For the now playing and folksony tag listing I use the custom fields that WordPress provides. If a one of the custom fields exists in a post, the value of the custom field is parsed and output in a meaningful way. I also create links to Technocrati’s tag pages according to the categories of the post as they are also a part of the folksonomy of the post.

While WordPress offers a function for checking if the category of the current page is the one given in a parameter (in_category()), the function uses the category id and not the name of the category. I wrote a function that takes a category name as its parameter and returns the first category that matches a case-insensitive search. The function is listed below.
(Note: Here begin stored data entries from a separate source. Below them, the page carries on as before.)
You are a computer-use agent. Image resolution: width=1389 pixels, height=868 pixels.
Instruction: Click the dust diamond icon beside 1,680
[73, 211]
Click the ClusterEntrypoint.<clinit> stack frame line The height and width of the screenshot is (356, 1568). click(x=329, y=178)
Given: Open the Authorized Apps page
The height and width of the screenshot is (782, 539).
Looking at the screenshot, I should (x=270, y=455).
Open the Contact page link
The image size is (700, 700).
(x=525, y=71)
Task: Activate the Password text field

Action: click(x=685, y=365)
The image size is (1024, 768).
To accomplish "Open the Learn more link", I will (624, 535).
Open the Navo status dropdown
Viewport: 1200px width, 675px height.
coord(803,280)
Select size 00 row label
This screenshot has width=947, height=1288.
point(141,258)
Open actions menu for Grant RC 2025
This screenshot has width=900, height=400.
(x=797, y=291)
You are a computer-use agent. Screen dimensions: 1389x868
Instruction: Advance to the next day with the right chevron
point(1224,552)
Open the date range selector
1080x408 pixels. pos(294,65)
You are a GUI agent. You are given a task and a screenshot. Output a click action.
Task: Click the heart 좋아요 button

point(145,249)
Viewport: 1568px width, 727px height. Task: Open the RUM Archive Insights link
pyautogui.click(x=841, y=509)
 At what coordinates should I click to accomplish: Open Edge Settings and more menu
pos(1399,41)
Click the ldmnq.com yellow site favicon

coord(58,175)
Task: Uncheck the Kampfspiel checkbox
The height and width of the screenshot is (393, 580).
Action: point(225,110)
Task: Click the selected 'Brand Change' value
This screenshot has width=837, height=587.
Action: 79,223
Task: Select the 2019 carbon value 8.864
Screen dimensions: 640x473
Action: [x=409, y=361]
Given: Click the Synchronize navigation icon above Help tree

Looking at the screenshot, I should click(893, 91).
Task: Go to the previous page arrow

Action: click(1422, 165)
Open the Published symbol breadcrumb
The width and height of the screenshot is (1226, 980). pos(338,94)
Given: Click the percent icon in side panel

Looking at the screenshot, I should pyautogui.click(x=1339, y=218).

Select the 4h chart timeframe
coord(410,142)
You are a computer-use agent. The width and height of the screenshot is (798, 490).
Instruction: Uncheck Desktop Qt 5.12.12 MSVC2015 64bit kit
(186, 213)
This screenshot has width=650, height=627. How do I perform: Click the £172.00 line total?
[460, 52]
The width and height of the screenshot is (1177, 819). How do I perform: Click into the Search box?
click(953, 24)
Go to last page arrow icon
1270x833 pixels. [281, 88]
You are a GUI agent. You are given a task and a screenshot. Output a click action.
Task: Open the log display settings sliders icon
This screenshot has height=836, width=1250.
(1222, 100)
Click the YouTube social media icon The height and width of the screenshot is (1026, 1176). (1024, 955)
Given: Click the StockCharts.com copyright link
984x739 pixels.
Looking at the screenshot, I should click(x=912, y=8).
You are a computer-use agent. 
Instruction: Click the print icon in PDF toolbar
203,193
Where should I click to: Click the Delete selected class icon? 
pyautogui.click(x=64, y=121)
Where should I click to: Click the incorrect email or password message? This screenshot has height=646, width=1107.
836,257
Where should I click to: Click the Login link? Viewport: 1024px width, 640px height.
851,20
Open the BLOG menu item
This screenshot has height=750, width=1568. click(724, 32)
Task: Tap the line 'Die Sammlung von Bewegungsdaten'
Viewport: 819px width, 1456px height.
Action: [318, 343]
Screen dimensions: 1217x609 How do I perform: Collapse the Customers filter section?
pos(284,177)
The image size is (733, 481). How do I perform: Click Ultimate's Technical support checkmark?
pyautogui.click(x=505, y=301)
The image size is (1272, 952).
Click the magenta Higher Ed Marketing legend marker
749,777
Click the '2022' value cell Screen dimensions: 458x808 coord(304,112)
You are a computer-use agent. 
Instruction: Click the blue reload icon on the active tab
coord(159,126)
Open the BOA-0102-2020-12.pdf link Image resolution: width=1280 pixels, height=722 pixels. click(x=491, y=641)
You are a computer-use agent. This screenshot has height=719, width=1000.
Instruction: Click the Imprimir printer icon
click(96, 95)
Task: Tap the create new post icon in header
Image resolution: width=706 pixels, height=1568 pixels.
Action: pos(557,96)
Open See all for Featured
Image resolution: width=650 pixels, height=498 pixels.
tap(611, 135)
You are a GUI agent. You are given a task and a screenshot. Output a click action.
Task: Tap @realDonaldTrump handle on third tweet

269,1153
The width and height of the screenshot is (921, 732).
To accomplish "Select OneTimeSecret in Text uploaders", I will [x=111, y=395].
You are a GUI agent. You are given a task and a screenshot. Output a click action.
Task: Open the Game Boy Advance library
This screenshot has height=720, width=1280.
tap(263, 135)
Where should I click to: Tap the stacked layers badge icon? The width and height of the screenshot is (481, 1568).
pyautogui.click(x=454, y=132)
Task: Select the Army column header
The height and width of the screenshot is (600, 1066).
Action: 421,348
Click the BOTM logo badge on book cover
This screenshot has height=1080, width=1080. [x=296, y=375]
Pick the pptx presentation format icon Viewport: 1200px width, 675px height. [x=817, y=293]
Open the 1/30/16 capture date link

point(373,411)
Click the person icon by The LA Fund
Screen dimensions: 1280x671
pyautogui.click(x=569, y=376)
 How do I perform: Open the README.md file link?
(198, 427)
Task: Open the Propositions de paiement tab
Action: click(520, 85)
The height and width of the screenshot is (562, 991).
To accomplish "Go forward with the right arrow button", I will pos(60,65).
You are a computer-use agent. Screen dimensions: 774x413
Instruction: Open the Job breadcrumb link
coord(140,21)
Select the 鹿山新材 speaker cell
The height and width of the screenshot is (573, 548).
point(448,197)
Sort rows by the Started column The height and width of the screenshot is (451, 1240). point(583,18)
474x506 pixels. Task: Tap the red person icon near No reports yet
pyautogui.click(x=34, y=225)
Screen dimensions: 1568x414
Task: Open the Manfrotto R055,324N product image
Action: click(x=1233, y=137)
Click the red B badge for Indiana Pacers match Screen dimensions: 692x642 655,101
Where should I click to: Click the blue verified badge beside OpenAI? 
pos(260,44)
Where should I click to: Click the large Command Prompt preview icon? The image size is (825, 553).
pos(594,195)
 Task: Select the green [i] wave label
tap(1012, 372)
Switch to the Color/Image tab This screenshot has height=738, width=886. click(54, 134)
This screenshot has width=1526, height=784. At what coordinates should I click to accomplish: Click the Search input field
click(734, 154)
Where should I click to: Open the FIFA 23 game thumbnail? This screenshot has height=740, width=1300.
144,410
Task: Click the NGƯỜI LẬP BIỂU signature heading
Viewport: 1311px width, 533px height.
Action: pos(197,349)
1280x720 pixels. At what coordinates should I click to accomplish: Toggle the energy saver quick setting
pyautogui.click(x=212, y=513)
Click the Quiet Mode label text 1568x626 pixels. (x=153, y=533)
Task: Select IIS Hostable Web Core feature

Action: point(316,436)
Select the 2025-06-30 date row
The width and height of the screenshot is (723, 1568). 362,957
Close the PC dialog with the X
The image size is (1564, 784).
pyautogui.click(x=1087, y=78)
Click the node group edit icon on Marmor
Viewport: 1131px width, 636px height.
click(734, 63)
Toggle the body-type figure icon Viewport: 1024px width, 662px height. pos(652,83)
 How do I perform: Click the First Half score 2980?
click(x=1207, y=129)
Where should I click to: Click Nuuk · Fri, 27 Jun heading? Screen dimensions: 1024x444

    function in_cat($category) {
      $retValue = false;
      $categories = get_the_category();
      if (empty($category)) return false;
      for ($i = 0; $i < sizeof($categories); $i++) {
	$cat = $categories[$i];
	if (eregi($category, $cat->category_nicename) ||
	    eregi($category, $cat->cat_name)) {
	  $retValue = true;
      return $retValue;

I’m thinking of making plugins out of some of these features that I made. I’ll just have to test them a bit more and check to see if there already are plugins that have the functionality I’m looking for (no sense in inventing the wheel twice).